Without including any pictures, write out all the records word for word.

- Opening Delimiter -

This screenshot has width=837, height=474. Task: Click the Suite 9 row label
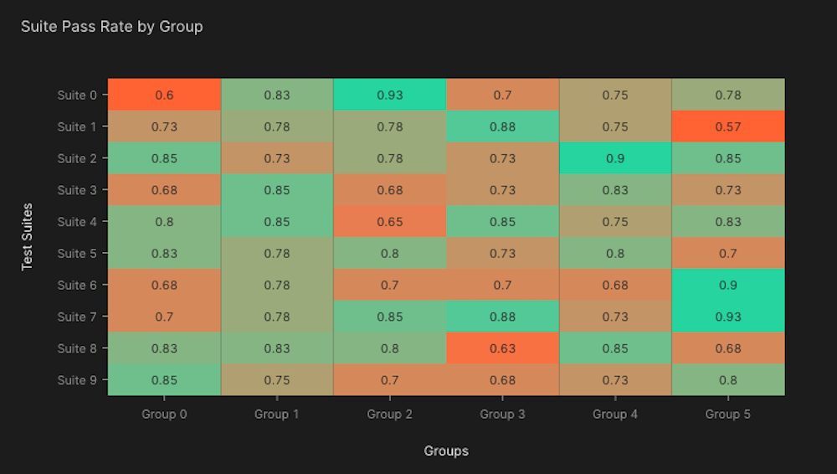click(77, 380)
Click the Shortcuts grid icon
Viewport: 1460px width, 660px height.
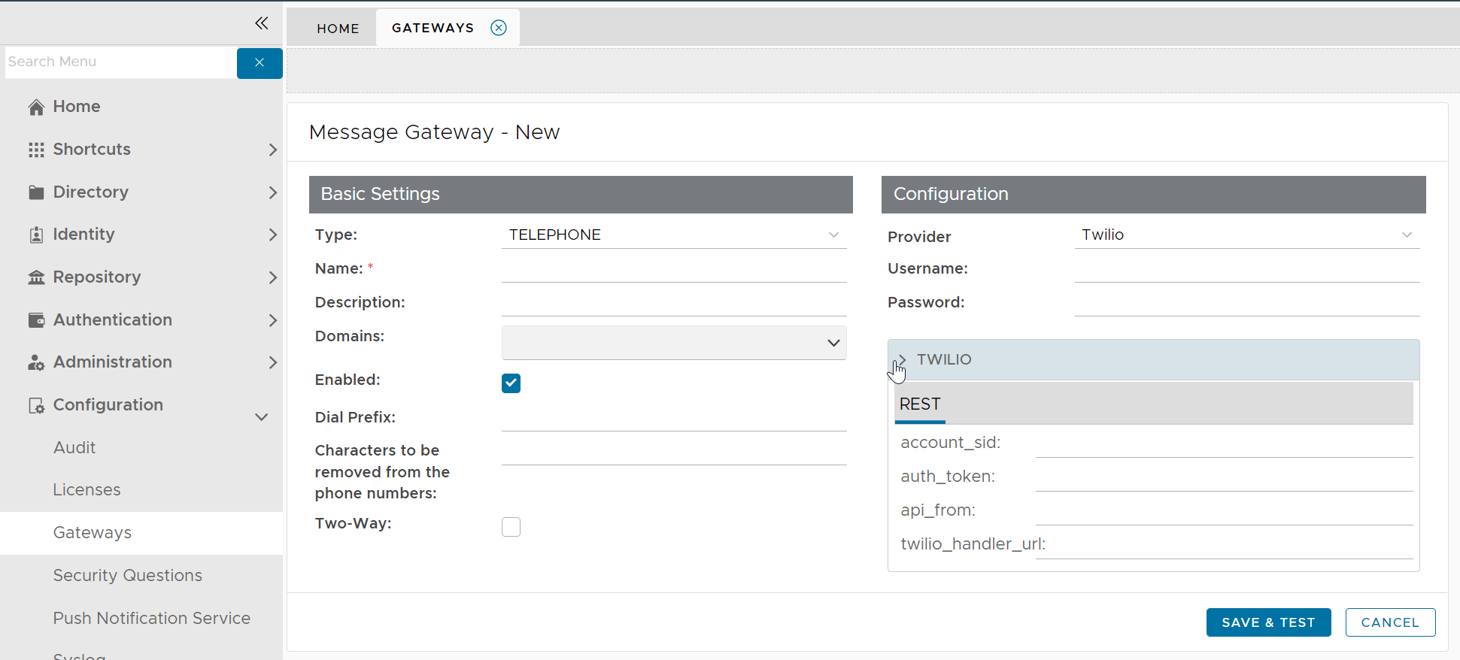coord(36,150)
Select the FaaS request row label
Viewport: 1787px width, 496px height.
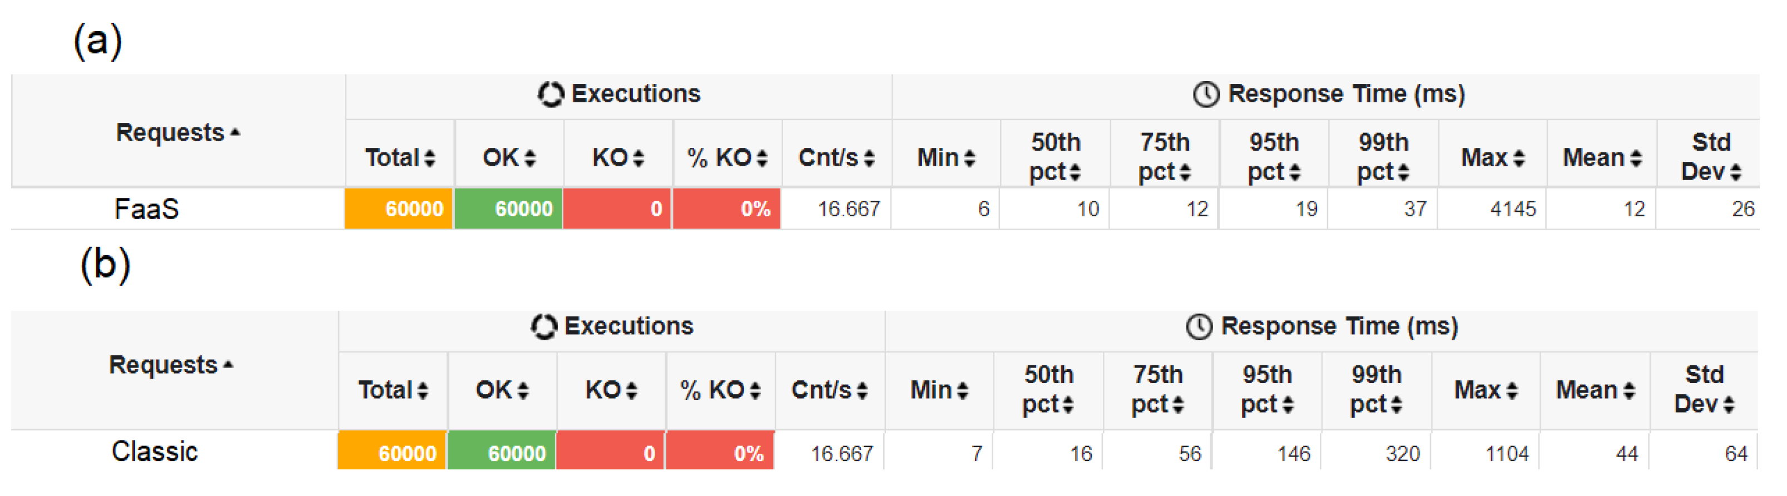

- Closing Delimiter -

**Task output**:
This screenshot has width=837, height=474. Task: Click the Suite 9 row label
click(77, 380)
Click the Shortcuts grid icon
Viewport: 1460px width, 660px height.
coord(36,150)
Select the FaaS request row label
Viewport: 1787px width, 496px height.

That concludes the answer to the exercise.